#### Instructions to follow:
Repeat only part of the entries. Start at the line that has "You are a computer-use agent. Viewport: 1697px" and keep going through the last line, exactly as given.

#### Records shown:
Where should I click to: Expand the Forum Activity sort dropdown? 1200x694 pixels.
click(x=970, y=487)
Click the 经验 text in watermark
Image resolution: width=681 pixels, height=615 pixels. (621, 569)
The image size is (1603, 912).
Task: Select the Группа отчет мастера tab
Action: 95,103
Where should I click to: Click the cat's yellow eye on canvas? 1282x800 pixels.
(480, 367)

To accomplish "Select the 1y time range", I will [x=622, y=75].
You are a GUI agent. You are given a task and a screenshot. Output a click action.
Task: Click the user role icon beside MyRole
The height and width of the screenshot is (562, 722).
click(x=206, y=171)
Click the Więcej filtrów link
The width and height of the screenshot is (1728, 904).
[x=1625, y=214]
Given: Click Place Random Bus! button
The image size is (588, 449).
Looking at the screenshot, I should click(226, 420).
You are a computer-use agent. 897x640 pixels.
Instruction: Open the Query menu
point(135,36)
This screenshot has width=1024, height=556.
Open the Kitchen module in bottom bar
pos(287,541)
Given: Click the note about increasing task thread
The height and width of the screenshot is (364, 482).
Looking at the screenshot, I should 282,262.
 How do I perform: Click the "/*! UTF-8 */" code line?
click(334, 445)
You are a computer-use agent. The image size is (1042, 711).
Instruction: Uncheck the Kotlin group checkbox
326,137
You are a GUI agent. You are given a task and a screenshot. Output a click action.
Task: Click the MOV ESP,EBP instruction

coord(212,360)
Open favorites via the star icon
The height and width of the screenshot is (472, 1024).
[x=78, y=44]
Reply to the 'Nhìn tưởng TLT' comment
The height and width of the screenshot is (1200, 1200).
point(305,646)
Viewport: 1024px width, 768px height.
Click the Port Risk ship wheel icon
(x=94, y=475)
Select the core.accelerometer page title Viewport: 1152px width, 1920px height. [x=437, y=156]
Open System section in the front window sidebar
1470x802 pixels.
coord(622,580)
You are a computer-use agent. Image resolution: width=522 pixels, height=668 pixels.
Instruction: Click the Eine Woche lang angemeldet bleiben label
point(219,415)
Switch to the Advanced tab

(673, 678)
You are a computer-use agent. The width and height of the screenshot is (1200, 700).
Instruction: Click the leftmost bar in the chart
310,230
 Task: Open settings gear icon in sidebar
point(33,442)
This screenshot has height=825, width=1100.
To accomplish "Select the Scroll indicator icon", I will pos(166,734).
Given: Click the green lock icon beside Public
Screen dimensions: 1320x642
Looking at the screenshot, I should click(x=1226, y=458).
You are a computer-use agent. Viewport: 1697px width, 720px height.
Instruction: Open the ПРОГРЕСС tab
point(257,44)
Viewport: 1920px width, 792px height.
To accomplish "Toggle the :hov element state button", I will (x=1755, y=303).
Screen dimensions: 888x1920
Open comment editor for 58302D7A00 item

#### Answer to the problem:
You are a computer-use agent. Viewport: 1697px width, 720px height.
Instruction: Open the ПРОГРЕСС tab
point(257,44)
Viewport: 1920px width, 792px height.
To accomplish "Toggle the :hov element state button", I will (x=1755, y=303).
Screen dimensions: 888x1920
Open comment editor for 58302D7A00 item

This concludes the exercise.